Dois atores foram baleados após serem confundidos como criminosos após a gravação de um filme, na tarde de domingo (9), no bairro de Cosme de Farias, em Salvador.
Segundo informações da Polícia Militar, os artistas estavam com réplicas de armas, sem pontas em coloração laranja indicando se tratar de réplicas, como é orientado pela legislação federal. A corporação também não tinha sido comunicada da gravação do filme.
Os dois artistas, que foram atingidos no rosto e na região da bunda, foram levados para o Hospital Geral do Estado (HGE), onde estão internados. Não há detalhes sobre o estado de saúde deles.

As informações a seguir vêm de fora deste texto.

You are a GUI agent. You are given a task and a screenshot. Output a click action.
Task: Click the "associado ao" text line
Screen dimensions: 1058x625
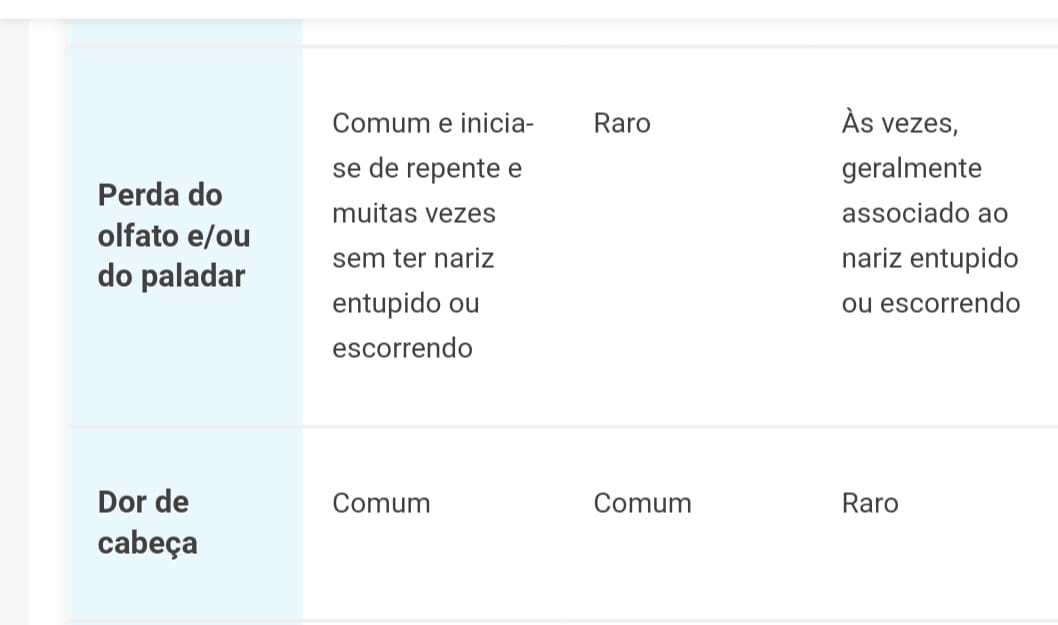click(x=924, y=213)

A PM informou que os agentes da 58ª Companhia Independente (CIPM) foram acionados para dar apoio a equipes do Serviço de Atendimento Médico de Urgência (Samu) na Rua São Domingos. Ao chegarem no local, os militares encontraram cerca de 10 homens armados e dispararam diante da aproximação do grupo, que fugiu.
De acordo com a PM, um dos homens foi alcançado e detido pelos policiais, com duas réplicas de pistola. Aos agentes, ele contou que participava de uma filmagem, sendo encontradas 25 réplicas de armas, como pistolas, submetralhadoras, fuzis e carregadores, além de um rádio comunicador.
A PM explicou que as armas falsas foram apreendidas e levadas para uma delegacia junto com o homem. A TV Bahia entrou em contato com a Polícia Civil para saber se ele foi liberado, mas não recebeu resposta até a última atualização desta reportagem.
Rodrigo Batista, diretor do grupo Fatos de Favela, responsável pelo filme, explicou a situação nas redes sociais. Segundo o profissional, um dos artistas foi atingido no rosto e o outro na região da bunda.
Conforme Rodrigo Batista, os policiais chegaram no local após o grupo terminar a gravação do filme e retirar os banners que sinalizavam a filmagem.
"Fala, família, quem acompanha a gente sabe que o Fatos de Favela traz a realidade e não quer que ninguém entre e se acabe com as drogas. A gente recolheu os banners e fomos guardar as armas em uma caixa", relatou.
"Infelizmente, nesse momento, os policiais entraram na favela e viu alguns com as armas na mão e foi que 'deu' contra a gente. A maioria correu e um conseguiu se esconder, falou que era gravação e os policiais entenderam", explicou o diretor do filme.
Rodrigo Batista disse ainda que o grupo errou ao guardar as réplicas das armas no meio da rua.
"Não estou aqui para julgar os atores e os policiais. Os policiais não tiveram culpa, foi um desacerto da gente. Infelizmente fomos guardar as armas airsoft em um local que era passagem, faltou atenção nossa".
"Graças a Deus ninguém morreu. Um foi baleado no rosto, um na bunda, um torceu o pé e outros conseguiram correr, mas arranharam os pés. Obrigado a todos que se preocuparam com a gente", concluiu o diretor.